*** EXCERPTED PASSAGE Section Begins ***

Press Releases


 

WASHINGTON, D.C. - U.S. Senate Republican Leader Mitch McConnell made the following remarks on the Senate floor Tuesday regarding suggestions for the State of the Union to bring the change Americans are asking and hoping for:

“A year ago this week, millions of Americans were looking to Washington with the hope that always comes with a new beginning. In the midst of a terrible economic downturn, a new president was vowing to meet our problems head on.

“Americans hoped for every success. But in the twelve months that have passed since then, Americans haven’t seen the improvements they were hoping for — far from it. Since last January, nearly three and a half million Americans have lost their jobs and nearly three million have lost their homes. Americans are still struggling, and they’re still looking to Washington for the policies that will right our economic ship.

“To their credit, the President and his allies in Congress tried to do something about our economic situation. Unfortunately, their policies missed the mark, and 2009 was another very difficult year. Americans waited patiently for the administration and Congress to implement policies that would create the conditions for creating jobs, grow businesses, and help struggling middle class families weather the recession. Instead, they got policies that vastly increased government spending and put a crushing amount of debt onto the federal credit card. And then Americans looked on in disbelief as the administration spent almost an entire year pursuing a closed-door, partisan health care plan that would have raised their taxes and their health insurance premiums, and slashed Medicare for seniors in the middle of a recession.

*** EXCERPTED PASSAGE Section Ends ***
*** DATASET EXTRACT Section Begins ***

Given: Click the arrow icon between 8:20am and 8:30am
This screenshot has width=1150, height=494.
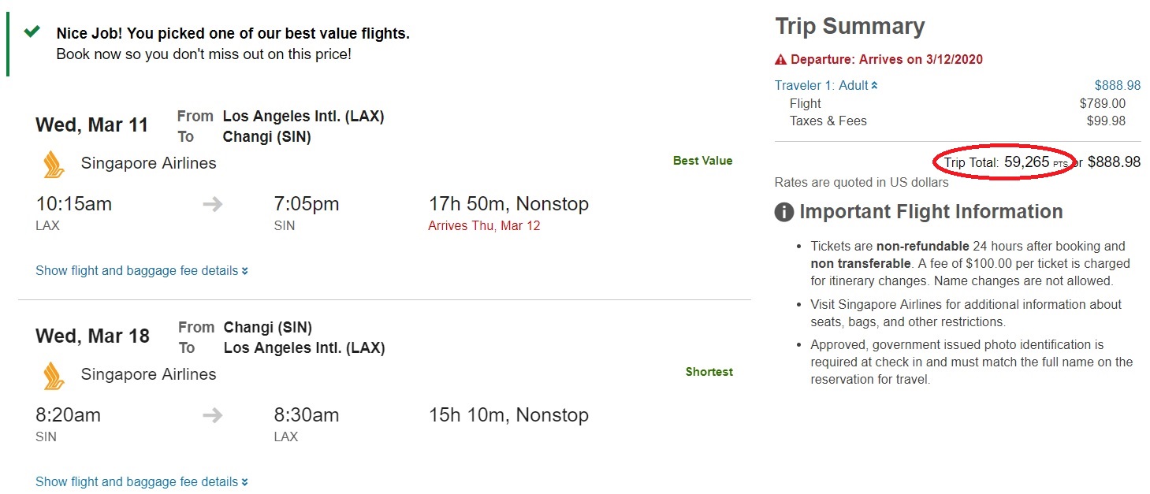Looking at the screenshot, I should (212, 416).

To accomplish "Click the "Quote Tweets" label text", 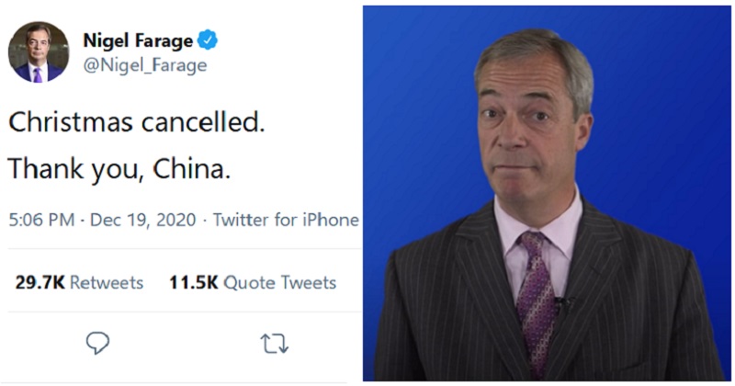I will [x=278, y=282].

*** DATASET EXTRACT Section Ends ***

→ TASKS AND EXERCISES:
1) According to the press release, how many Americans have lost their homes since last January?
2) Please say whether each statement agrees with the press release, answering yes or no and quoting the words that decide it: (a) McConnell gave the remarks on the Senate floor on a Tuesday. (b) 2009 is described as an easier year for Americans. (c) The health care plan would have cut Medicare for seniors.

→ TASK-BY-TASK OUTPUTS:
1) Nearly three million.

2)
(a) Yes: "made the following remarks on the Senate floor Tuesday"
(b) No: "2009 was another very difficult year"
(c) Yes: "slashed Medicare for seniors in the middle of a recession"